Is court approval needed for personal injury claims on behalf of children?
Take a look as Slater and Gordon discuss whether court approval is needed for personal injury settlements involving a child.
11 March 2016
Parents often take the position that they can decide what’s in their child’s best interests without being “second guessed”. This is probably true in most of life’s events, but not when it comes to in the English legal system.
Early settlements and parental indemnities
There have been many cases I have heard about over the years where parents of children were advised to simply accept a personal injury offer in settlement and “that would be the end of it”.
In some other cases, the advisors of those children went a little further to propose that the parent sign what is called a “parental indemnity” to conclude the personal injury claim for the child on the basis that the parent indemnifies the defendant if, later on, the child tries to bring a second claim having not been adequately compensated for the first claim.
In both of these scenarios, the child who had suffered the injury can potentially be left disadvantaged which is simply not fair on them.
The law and claims on behalf of children
It may be helpful to set out that the law treats a person below the age of 18 as a “child” a “minor”.
The child who has suffered personal injury can bring proceedings in their name against the defendant but they must do so having been represented by a person above the age of 18. That person, typically a parent or other family member, is referred to as a “litigation friend”.

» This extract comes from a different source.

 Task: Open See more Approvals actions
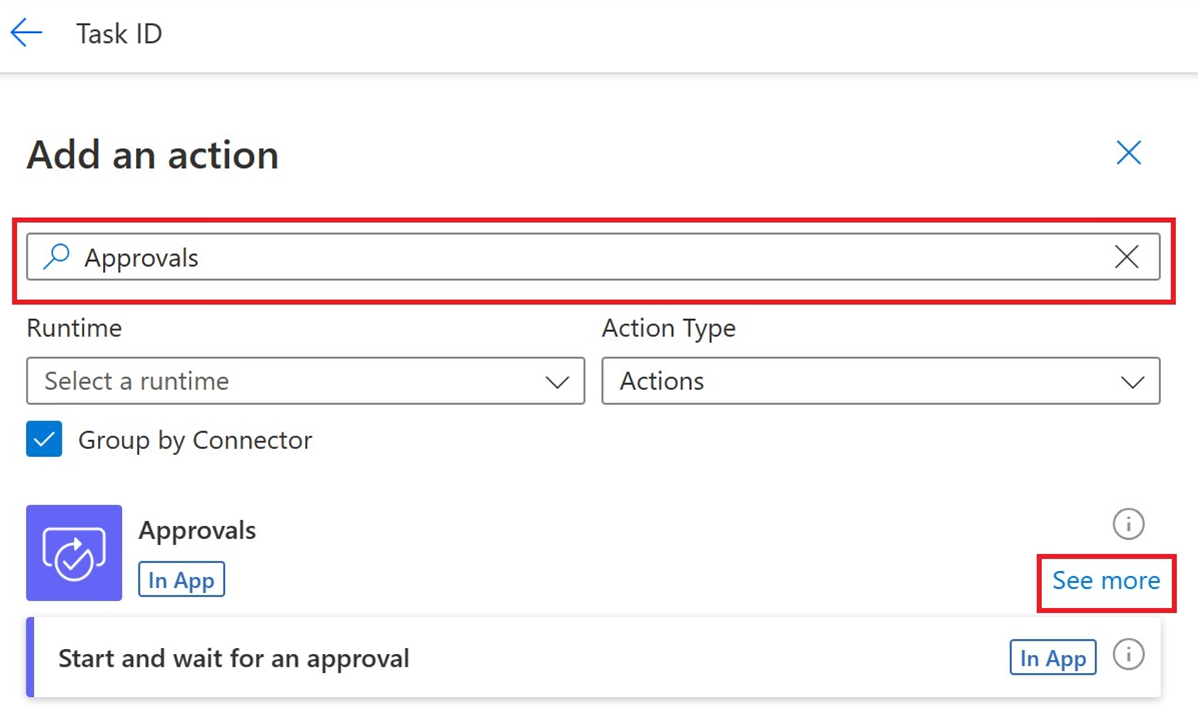pyautogui.click(x=1105, y=581)
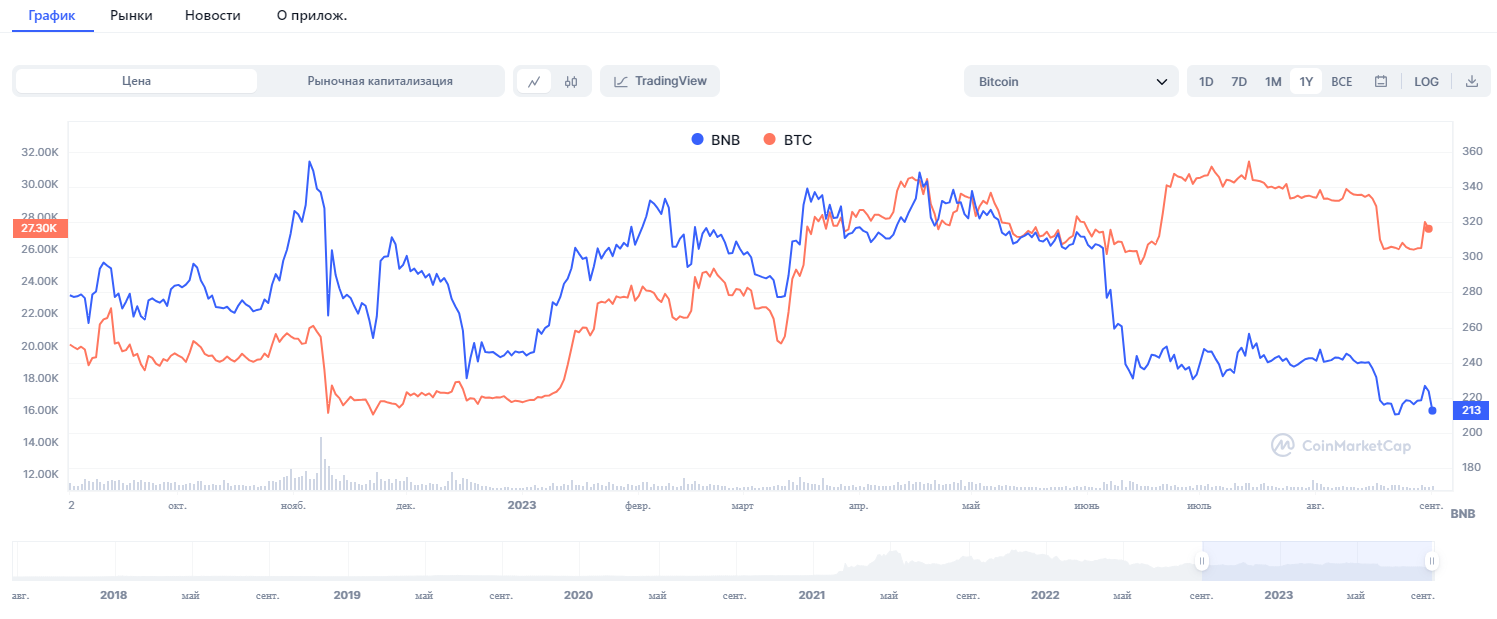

It is the litigation friend who, on behalf of the child, instructs the solicitor and provides to them instructions. The litigation friend can give instructions to their solicitor to accept an offer of settlement for responsibility and/or value of the claim, but any settlement must still be approved by the court otherwise it is not a lawful or valid settlement. This is governed by Part 21 of the Civil Procedure Rules.
As such, it will be necessary for the child’s solicitor to seek the court’s approval as to any decision on responsibility for the incident as well as the adequacy of the compensation amount.
If the court refuses to approve the settlement then negotiations with the defendant will continue and hopefully a greater sum of money for the child will be agreed, subject again to the court’s approval.
Should the court approve the settlement then it will consider how any compensation is to be handled on behalf of the child. The court has the discretion to order the compensation in full to be paid into court so it can be paid out to the child on their 18th birthday, or for part of the sum to be paid out to the litigation friend for the benefit of the child.
It is, therefore, the position that a personal injury settlement involving a child can only be “valid” where it has been approved by the court.
All the above information was correct at the time of publication.